Relais du Vert Bois – Gite Normandie pour 8 personnes

HOMME DES BOIS

Walden est comme le guide de vie d’un voyageur immobile, à mi-chemin entre philosophie de vie et journal intime, rappelant “les Essais” de Montaigne. Pendant deux ans et deux mois, entre 1845 et 1847, Henry D. Thoreau a décidé de faire une parenthèse dans sa vie et de s’installer sur les rives du lac Walden, un étang plutôt, à Concord, Massachusetts. Il s’y est construit une cabane, a vécu seul et du seul travail de ses mains. Il l’a fait dans l’idée de tenter une expérience d’autosuffisance.
“Walden”, le texte le plus connu d’une oeuvre qui en compte bien d’autres, est constitué de la mosaïque de fragments précieux tirés du journal de cette expérience. A force d’observer la nature, il parvient à en découvrir sa vraie nature. Il connaît sur le bout des doigts ce qu’il évoque joliment comme “la grammaire mordorée du monde naturel” et sait trouver les mots pour dire la grâce d’un paysage.

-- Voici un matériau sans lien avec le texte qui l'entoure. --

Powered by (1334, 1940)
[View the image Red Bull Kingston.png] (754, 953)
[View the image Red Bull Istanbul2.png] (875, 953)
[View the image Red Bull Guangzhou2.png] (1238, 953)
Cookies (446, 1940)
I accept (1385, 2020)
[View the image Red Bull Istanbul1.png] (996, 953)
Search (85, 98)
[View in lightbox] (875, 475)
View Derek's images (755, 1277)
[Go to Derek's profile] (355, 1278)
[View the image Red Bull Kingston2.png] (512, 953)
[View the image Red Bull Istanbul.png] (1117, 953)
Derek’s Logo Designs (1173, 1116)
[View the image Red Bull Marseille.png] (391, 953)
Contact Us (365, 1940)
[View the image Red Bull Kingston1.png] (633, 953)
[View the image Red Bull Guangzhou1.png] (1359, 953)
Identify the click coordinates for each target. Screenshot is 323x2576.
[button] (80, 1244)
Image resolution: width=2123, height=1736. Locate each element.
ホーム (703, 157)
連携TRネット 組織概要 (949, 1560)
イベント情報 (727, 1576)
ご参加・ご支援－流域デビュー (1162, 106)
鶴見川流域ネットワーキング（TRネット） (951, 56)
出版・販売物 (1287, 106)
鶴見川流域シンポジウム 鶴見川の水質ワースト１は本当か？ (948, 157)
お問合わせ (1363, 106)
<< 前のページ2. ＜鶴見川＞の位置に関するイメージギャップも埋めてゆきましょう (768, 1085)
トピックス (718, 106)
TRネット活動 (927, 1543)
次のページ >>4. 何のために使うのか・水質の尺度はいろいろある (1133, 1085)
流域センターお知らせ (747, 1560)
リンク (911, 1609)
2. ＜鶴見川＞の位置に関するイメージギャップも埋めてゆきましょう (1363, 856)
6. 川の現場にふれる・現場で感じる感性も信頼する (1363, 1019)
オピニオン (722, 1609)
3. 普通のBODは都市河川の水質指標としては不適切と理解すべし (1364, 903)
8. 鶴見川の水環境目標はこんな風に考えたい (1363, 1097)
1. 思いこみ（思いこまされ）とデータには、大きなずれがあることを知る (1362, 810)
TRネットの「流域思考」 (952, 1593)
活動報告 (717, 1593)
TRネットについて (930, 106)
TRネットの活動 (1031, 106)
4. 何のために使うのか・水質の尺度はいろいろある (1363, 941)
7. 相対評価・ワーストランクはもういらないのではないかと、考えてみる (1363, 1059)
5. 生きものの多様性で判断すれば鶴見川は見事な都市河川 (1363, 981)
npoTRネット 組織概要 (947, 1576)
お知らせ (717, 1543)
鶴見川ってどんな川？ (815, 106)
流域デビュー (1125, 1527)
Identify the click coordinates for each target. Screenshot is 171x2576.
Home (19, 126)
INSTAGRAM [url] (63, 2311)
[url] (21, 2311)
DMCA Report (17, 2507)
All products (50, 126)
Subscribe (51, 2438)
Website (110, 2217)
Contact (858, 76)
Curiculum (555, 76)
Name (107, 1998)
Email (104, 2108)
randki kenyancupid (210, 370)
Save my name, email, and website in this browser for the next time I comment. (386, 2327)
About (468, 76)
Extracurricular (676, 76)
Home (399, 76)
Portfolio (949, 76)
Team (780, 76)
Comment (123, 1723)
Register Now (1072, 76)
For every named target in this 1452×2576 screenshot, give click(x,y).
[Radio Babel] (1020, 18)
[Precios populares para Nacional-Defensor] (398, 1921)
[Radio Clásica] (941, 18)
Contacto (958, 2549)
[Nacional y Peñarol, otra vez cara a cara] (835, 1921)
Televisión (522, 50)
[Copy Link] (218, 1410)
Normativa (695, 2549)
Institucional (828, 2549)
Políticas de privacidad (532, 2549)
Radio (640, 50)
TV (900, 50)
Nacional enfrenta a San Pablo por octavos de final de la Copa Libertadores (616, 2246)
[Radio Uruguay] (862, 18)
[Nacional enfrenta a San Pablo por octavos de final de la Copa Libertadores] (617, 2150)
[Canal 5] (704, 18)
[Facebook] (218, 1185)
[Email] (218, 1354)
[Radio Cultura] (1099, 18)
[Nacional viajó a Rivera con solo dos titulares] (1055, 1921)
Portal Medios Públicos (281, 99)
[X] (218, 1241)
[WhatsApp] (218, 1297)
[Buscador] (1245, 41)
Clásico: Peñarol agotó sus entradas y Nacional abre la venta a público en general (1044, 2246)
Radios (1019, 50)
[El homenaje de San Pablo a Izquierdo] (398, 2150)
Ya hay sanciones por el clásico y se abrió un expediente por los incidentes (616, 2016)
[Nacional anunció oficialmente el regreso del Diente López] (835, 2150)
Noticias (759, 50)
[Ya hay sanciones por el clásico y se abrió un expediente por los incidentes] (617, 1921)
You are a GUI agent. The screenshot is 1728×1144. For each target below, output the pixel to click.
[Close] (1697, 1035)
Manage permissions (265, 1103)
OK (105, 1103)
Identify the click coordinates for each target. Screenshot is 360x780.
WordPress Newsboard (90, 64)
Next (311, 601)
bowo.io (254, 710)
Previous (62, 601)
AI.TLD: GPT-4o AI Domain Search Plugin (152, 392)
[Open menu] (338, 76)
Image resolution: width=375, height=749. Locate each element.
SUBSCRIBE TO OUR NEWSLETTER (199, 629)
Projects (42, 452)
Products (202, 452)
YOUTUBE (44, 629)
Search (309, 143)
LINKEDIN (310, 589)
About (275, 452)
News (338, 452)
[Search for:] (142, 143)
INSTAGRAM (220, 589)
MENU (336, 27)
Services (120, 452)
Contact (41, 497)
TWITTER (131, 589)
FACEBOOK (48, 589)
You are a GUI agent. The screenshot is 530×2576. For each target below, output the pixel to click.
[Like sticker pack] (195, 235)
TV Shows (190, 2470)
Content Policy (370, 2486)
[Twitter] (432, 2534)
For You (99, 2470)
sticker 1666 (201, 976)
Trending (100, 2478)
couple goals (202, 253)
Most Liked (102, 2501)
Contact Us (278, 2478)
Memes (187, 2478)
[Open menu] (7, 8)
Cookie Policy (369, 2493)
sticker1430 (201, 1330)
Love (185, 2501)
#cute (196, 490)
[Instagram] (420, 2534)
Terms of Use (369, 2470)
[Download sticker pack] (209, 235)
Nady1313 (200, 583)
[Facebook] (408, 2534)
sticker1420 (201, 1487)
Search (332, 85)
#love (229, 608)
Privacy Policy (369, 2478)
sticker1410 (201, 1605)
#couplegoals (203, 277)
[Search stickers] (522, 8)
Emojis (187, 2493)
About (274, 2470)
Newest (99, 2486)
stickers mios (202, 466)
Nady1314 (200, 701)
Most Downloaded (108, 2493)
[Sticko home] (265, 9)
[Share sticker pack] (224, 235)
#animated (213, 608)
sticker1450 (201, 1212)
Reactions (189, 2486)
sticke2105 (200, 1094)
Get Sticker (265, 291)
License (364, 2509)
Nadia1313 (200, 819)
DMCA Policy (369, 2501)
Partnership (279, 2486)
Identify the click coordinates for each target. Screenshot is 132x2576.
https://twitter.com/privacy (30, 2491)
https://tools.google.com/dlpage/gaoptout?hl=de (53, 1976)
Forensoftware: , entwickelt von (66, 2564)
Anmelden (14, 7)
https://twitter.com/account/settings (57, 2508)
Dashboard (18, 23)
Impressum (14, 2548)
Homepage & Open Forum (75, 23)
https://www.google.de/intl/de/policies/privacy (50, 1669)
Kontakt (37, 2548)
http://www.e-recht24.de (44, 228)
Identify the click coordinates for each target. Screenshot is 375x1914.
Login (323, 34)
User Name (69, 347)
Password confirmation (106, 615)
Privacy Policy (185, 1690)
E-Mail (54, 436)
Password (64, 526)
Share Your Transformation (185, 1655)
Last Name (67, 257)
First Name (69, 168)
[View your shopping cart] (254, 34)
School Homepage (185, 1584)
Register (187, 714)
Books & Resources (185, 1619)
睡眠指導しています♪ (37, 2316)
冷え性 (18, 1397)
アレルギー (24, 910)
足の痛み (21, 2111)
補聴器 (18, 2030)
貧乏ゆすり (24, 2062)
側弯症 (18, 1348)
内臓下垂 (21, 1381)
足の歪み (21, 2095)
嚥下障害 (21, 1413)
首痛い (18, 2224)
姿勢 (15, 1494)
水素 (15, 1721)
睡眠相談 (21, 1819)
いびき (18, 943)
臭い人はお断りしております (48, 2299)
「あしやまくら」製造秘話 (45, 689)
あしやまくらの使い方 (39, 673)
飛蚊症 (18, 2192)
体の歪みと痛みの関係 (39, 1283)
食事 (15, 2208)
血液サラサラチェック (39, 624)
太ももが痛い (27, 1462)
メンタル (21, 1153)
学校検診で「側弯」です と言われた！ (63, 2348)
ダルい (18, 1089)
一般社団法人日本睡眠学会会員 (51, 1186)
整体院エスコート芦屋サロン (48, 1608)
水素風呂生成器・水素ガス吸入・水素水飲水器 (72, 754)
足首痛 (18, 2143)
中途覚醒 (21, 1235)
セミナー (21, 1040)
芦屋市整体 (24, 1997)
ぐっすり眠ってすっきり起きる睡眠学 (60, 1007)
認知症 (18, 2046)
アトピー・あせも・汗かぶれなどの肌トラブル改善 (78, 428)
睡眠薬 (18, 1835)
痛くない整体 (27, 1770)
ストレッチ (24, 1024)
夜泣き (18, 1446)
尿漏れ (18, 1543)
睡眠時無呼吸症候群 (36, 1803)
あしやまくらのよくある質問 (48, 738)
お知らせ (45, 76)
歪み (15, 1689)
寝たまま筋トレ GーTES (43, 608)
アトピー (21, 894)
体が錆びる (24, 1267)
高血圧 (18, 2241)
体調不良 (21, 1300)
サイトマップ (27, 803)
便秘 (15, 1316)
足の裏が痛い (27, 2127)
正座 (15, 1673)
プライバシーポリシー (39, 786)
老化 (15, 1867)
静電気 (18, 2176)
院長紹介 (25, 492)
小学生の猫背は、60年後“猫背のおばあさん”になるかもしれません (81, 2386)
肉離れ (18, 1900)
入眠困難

Qu’est-ce qui est vraiment nécessaire à la vie ? La question court tout au long de son livre, avec un souci constant de s’en tenir à l’essentiel. S’il revenait vivre parmi nous, Thoreau serait horrifié par ses contemporains et par ce qu’ils ont fait du paysage. Il les verrait tels qu’ils sont : des citoyens-consommateurs. Mais l’Amérique d’aujourd’hui ne manque pas de Concord et de lacs Walden tels qu’ils se présentaient il y a un siècle et demi. Elle est encore assez vaste et sauvage pour permettre à d’autres Thoreau de tenter la même expérience.
“Walden” fait immanquablement penser à “Into the wild” de Jon Krakauer et relatant l’expérience – tragique – de Chris McCandless en Alaska. Dans le même style, relisez également notre post du 14 août 2011 consacré aux magnifiques livres de Grey Owl “La Dernière Frontière” et “Un Homme et des Bêtes” toujours étonnamment contemporains des questions actuelles liées à l’environnement.